*GIVEN TEXT:*
* START *
If you want to make the format better, I'd suggest considering some of the above options.

Thanks for your suggestions.

BTW I still have pending to update the MDPA interface on the meshio

philbucher commented 5 years ago

some thoughts wrong my side:

I think we should at least this time not reinvent the wheel ( even though this is what we like to do ;) ).
We already have hdf5 support for the ModelPart! This is working for a while already but we don't use it for this purpose. I don't think there is currently a better format available.

loumalouomega commented 5 years ago

some thoughts wrong my side:

* I think we should at least this time not reinvent the wheel ( even though this is what we like to do ;) ).

* We already have hdf5 support for the ModelPart! This is working for a while already but we don't use it for this purpose. I don't think there is currently a better format available.

In any case we can add some minor improvements ensuring always retrocompatibility, and we can add them by stages

philbucher commented 5 years ago

In any case we can add some minor improvements ensuring always retrocompatibility, and we can add them by stages

If we find someone that is willing to invest time into this :D

RiccardoRossi commented 5 years ago

as a short feedback, when we designed the format we deliberately avoided to add the number of entries at the beginning of the block, to simplify the writing. the .mdpa was a simplification of the inpit file we had before which had a parsing based on boost spirit.

i agree with Philipp that rather than further extending mdpa, we should concentrate on a more standard input model.

i am not 100% sure hdf5 is the way to go, since for example i wouldn't know how to write it from gid, and as in windows it is a less than pleasant ride to install it.
* END *
*RECORDS FOR THIS TASK:*
* START *
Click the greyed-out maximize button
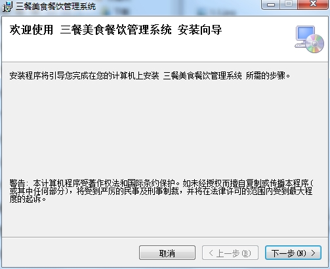 click(289, 5)
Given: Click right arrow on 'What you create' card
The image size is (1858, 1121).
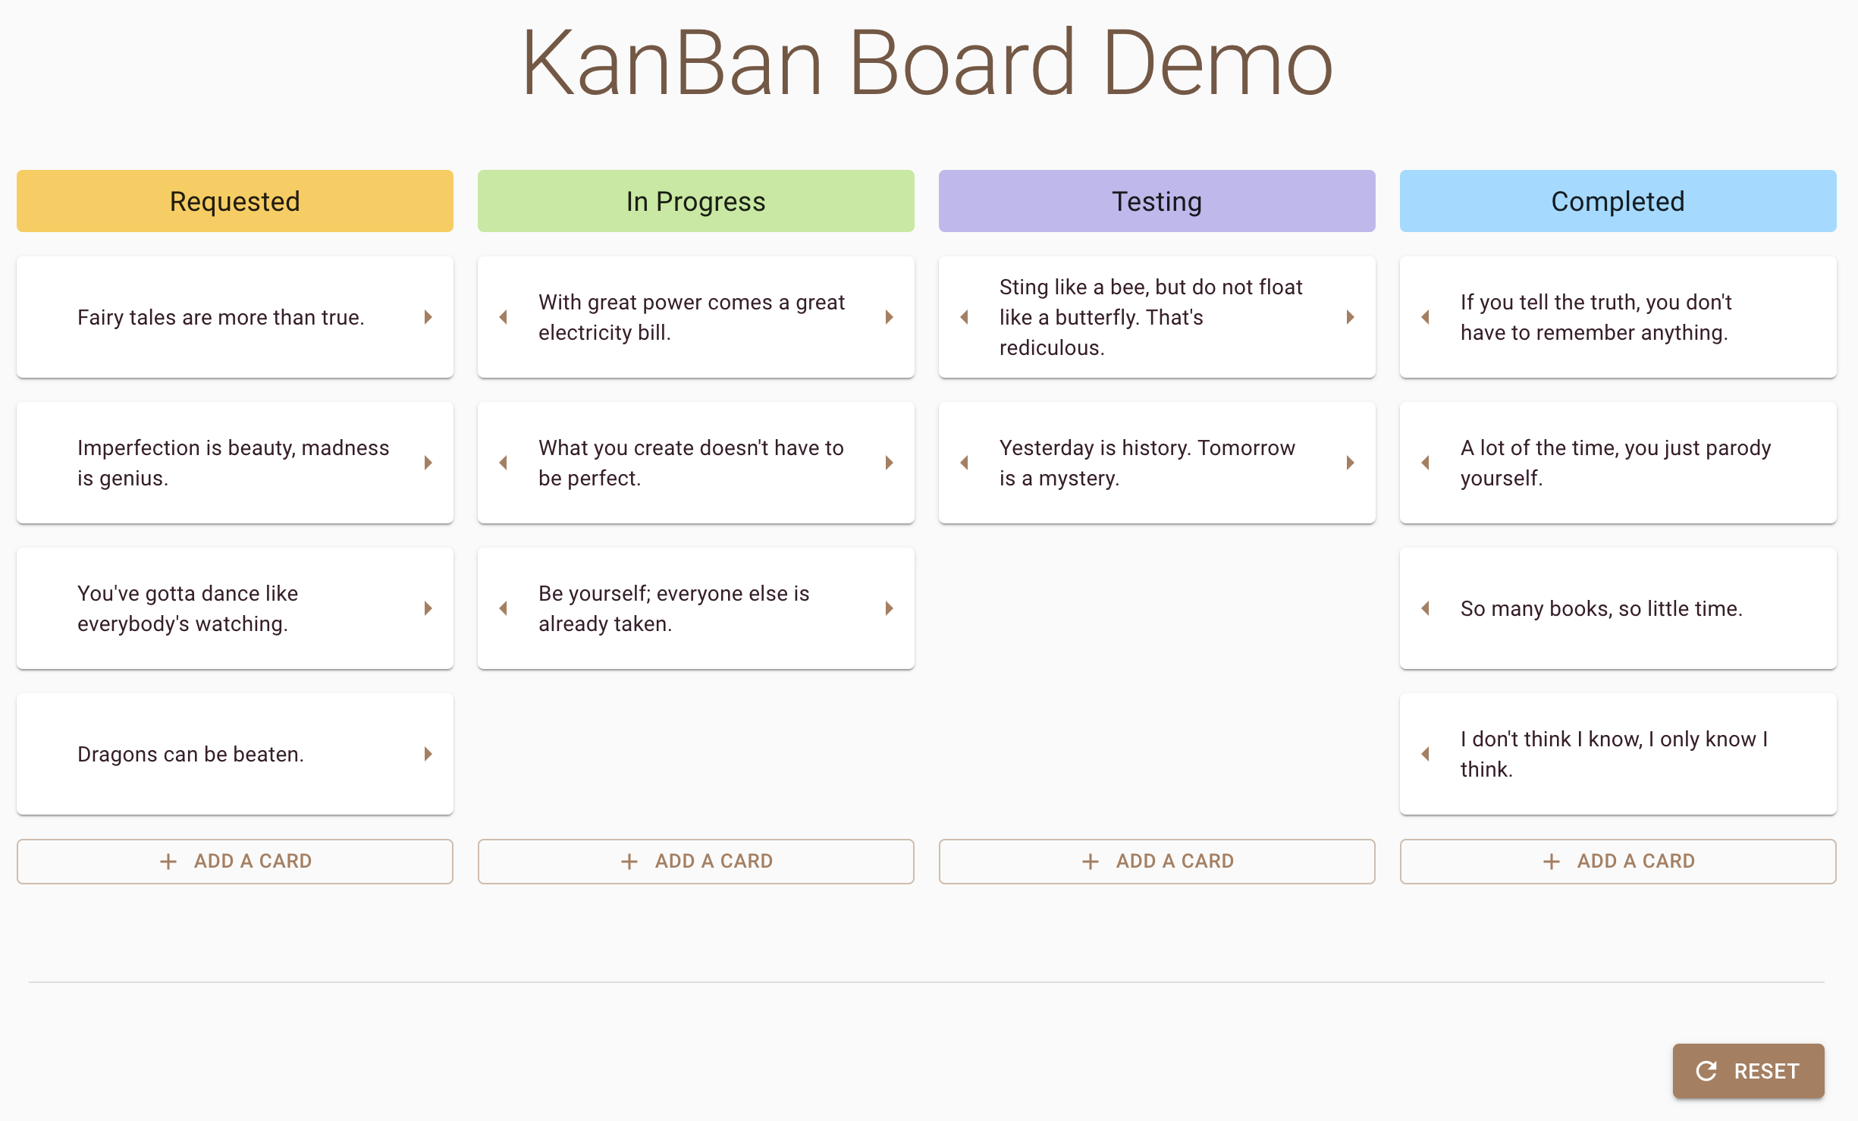Looking at the screenshot, I should pos(890,463).
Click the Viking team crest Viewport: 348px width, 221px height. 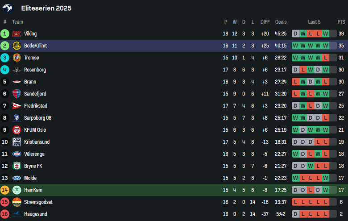(17, 33)
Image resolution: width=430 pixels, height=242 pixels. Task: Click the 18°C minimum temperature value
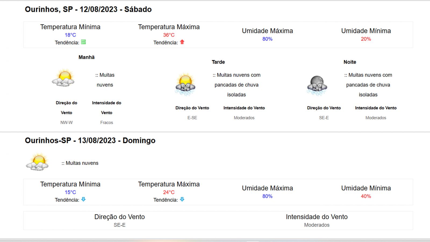click(70, 35)
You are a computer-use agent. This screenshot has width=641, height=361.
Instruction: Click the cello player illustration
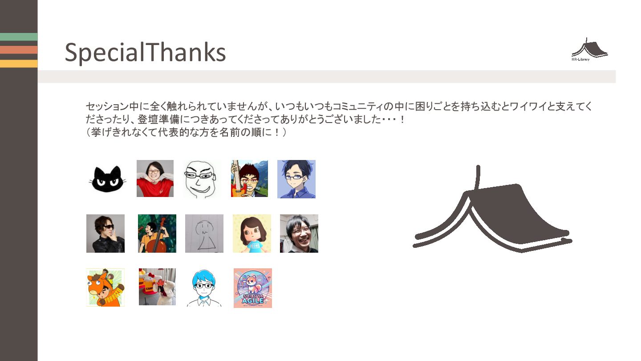[157, 234]

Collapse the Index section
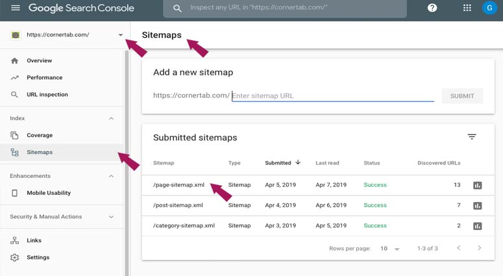[x=111, y=118]
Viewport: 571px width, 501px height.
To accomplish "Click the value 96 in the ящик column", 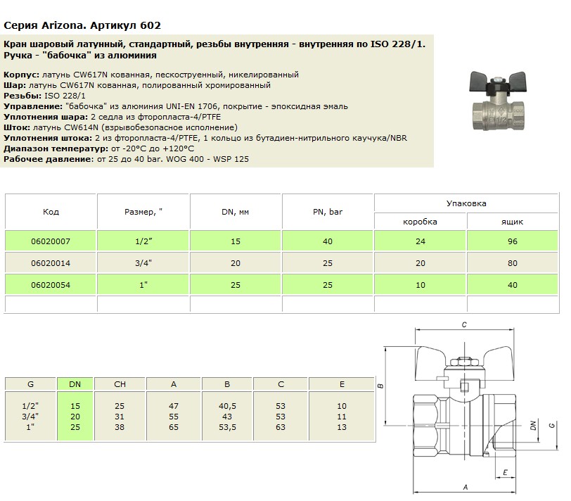I will click(512, 241).
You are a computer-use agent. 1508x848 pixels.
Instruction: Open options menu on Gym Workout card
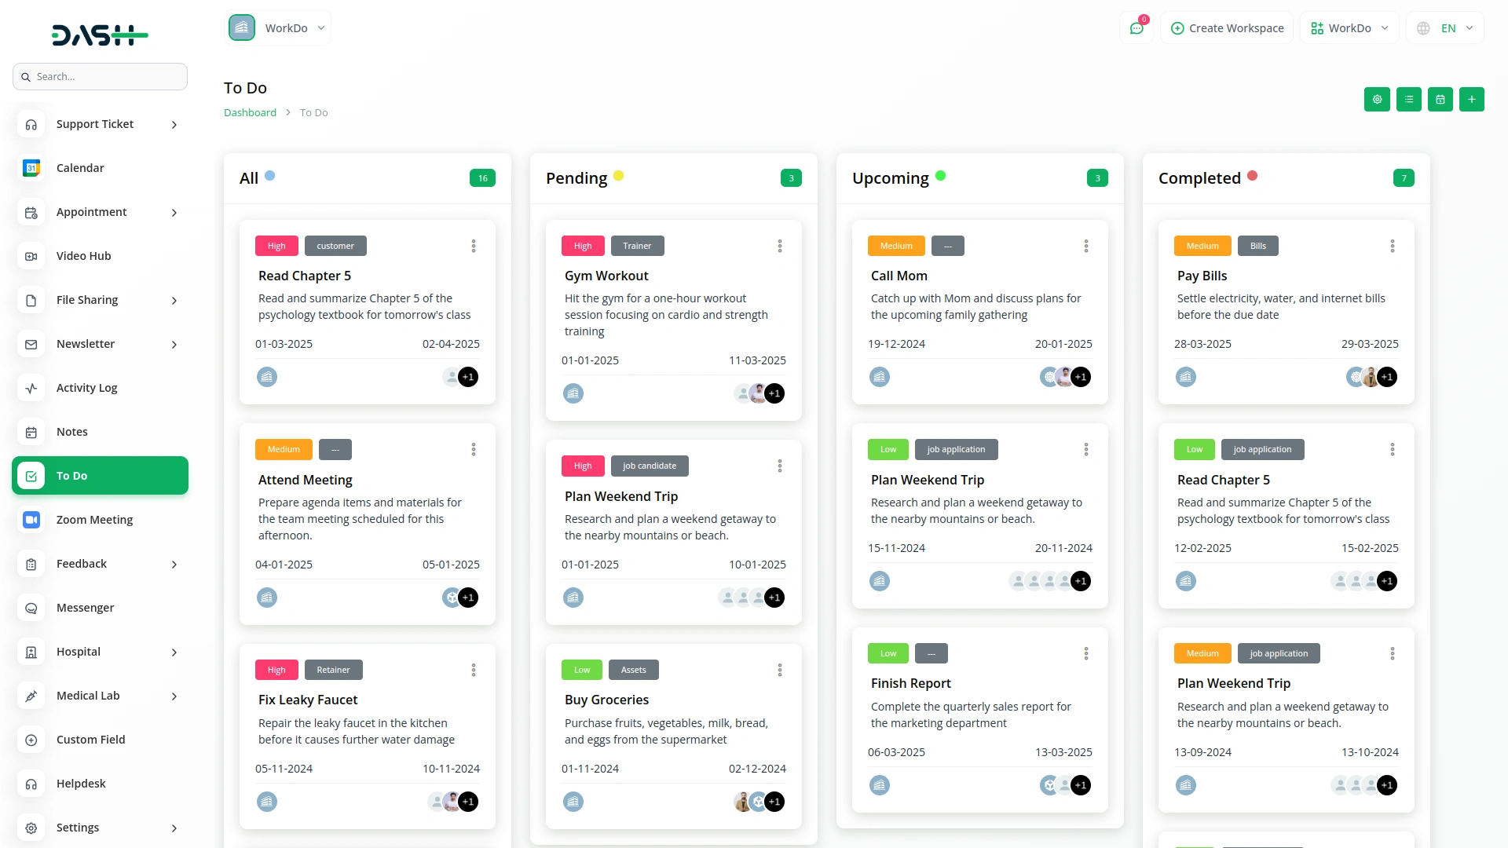pos(779,246)
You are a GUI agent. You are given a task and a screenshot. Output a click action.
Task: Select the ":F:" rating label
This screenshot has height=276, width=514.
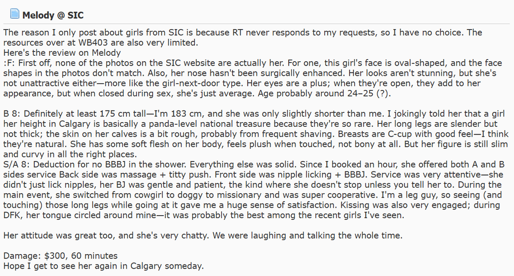coord(9,63)
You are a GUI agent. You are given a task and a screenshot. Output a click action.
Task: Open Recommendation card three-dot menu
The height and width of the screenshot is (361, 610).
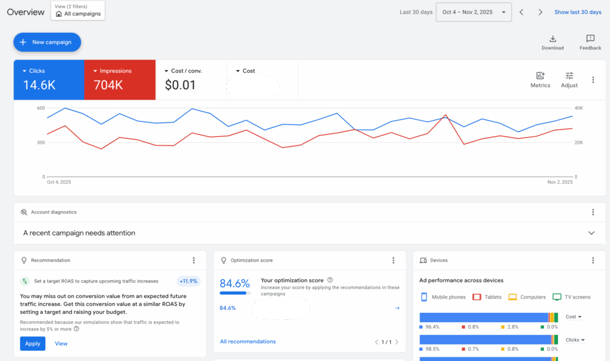(194, 260)
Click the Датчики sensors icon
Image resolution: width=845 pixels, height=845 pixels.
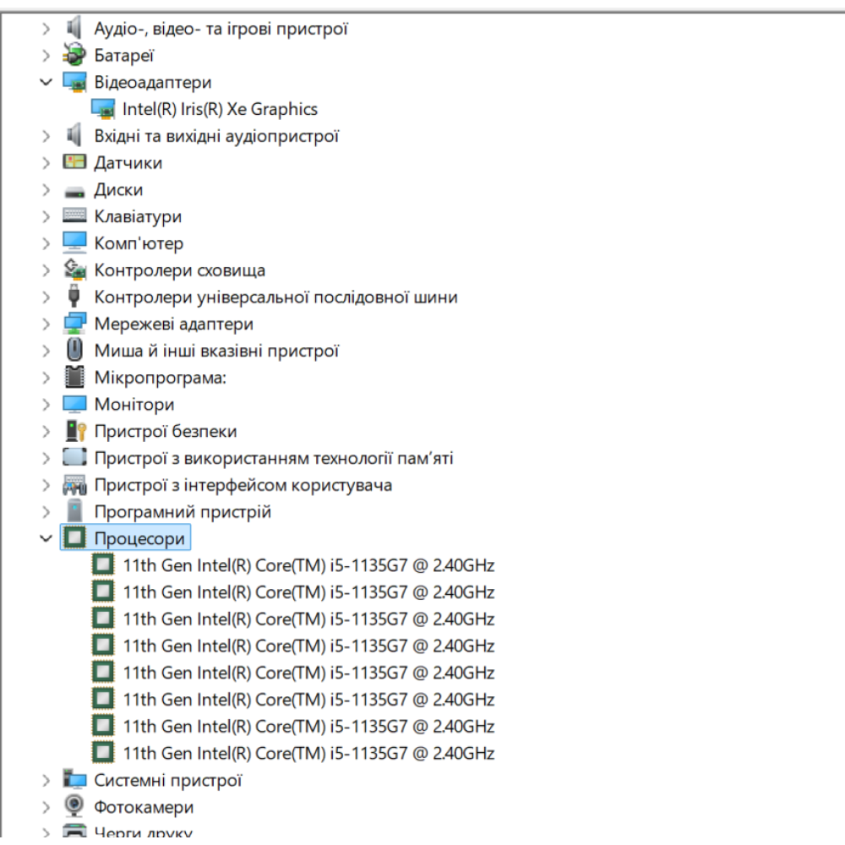coord(74,162)
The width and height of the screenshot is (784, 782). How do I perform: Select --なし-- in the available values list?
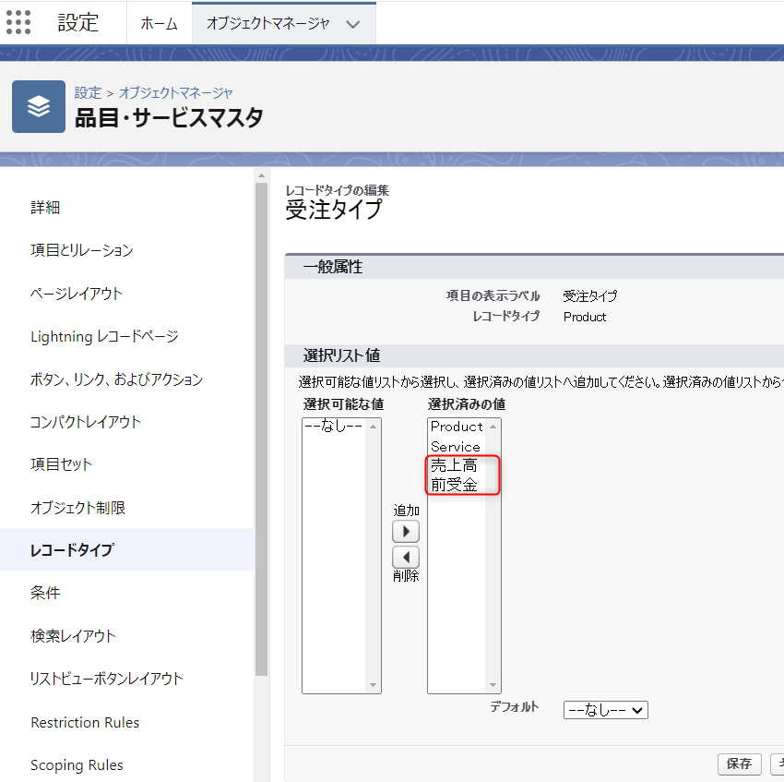(x=333, y=427)
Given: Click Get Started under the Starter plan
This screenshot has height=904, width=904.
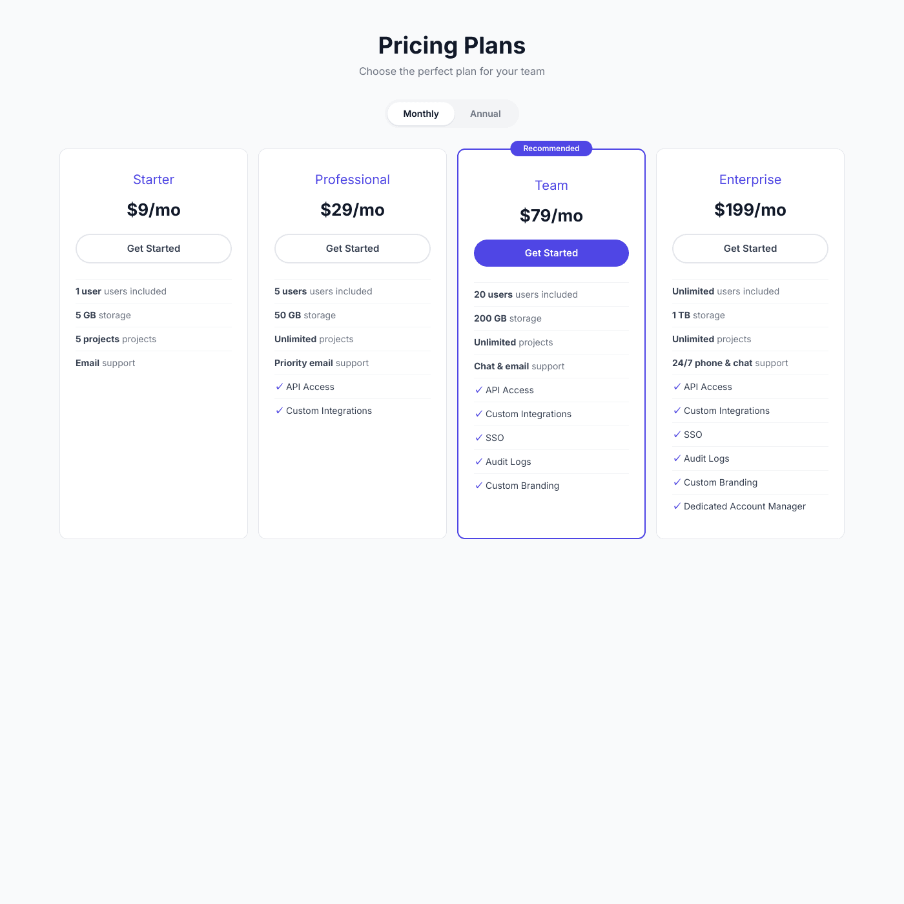Looking at the screenshot, I should [x=153, y=249].
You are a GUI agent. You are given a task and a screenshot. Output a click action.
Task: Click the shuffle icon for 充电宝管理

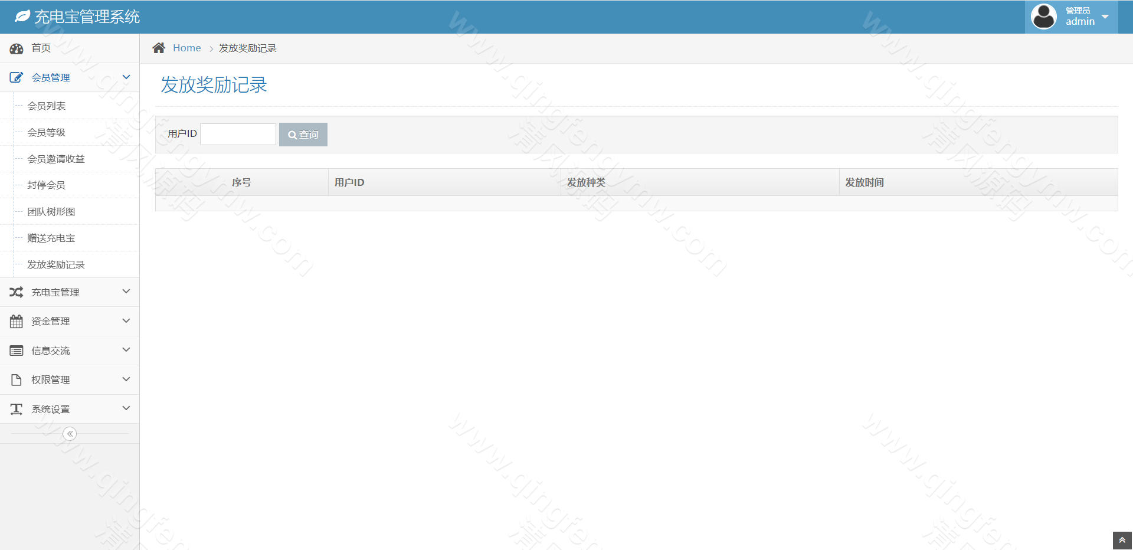(x=17, y=292)
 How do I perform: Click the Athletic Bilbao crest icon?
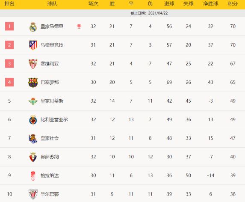click(33, 194)
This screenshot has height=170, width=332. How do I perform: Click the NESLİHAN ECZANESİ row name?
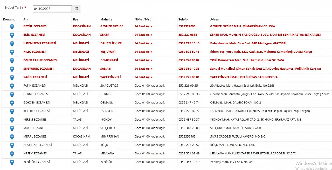pyautogui.click(x=38, y=145)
* END *
*GIVEN REQUEST 1:* Which lines in the rows contain the word "menu"? Copy each of them.
*GIVEN REQUEST 2:* Could you carry on the forum discussion about the MDPA input format from the point where it stops?
The rows have no connection to the forum discussion.

*FINAL ANSWER 1:*
Instruction: Open options menu on Gym Workout card
Task: Open Recommendation card three-dot menu

*FINAL ANSWER 2:*
i would also consider json (or binary variants) since it removes the parsing burden from us, however this comes at extra memory cost, which may be unadmissible

i am also worried about mpi reading since we need to ensure that no single processor has the entire file in memory or parsed to a local database.

in short, i don t have a real alternative for now...but proposals would be welcome

On Thu, Aug 8, 2019, 9:18 PM Vicente Mataix Ferrándiz < notifications@github.com> wrote:

some thoughts wrong my side:

I think we should at least this time not reinvent the wheel ( even though this is what we like to do ;) ).

We already have hdf5 support for the ModelPart! This is working for a while already but we don't use it for this purpose. I don't think there is currently a better format available.

In any case we can add some minor improvements ensuring always retrocompatibility, and we can add them by stages

— You are receiving this because you were mentioned. Reply to this email directly, view it on GitHub https://github.com/KratosMultiphysics/Kratos/issues/5365?email_source=notifications&email_token=AB5PWEIVDP6HYFHNQXKCT4DQDRWSDA5CNFSM4IKBEKS2YY3PNVWWK3TUL52HS4DFVREXG43VMVBW63LNMVXHJKTDN5WW2ZLOORPWSZGOD34ULRI#issuecomment-519652805, or mute the thread https://github.com/notifications/unsubscribe-auth/AB5PWEP7FMQ7BPAYZLBZQ5DQDRWSDANCNFSM4IKBEKSQ .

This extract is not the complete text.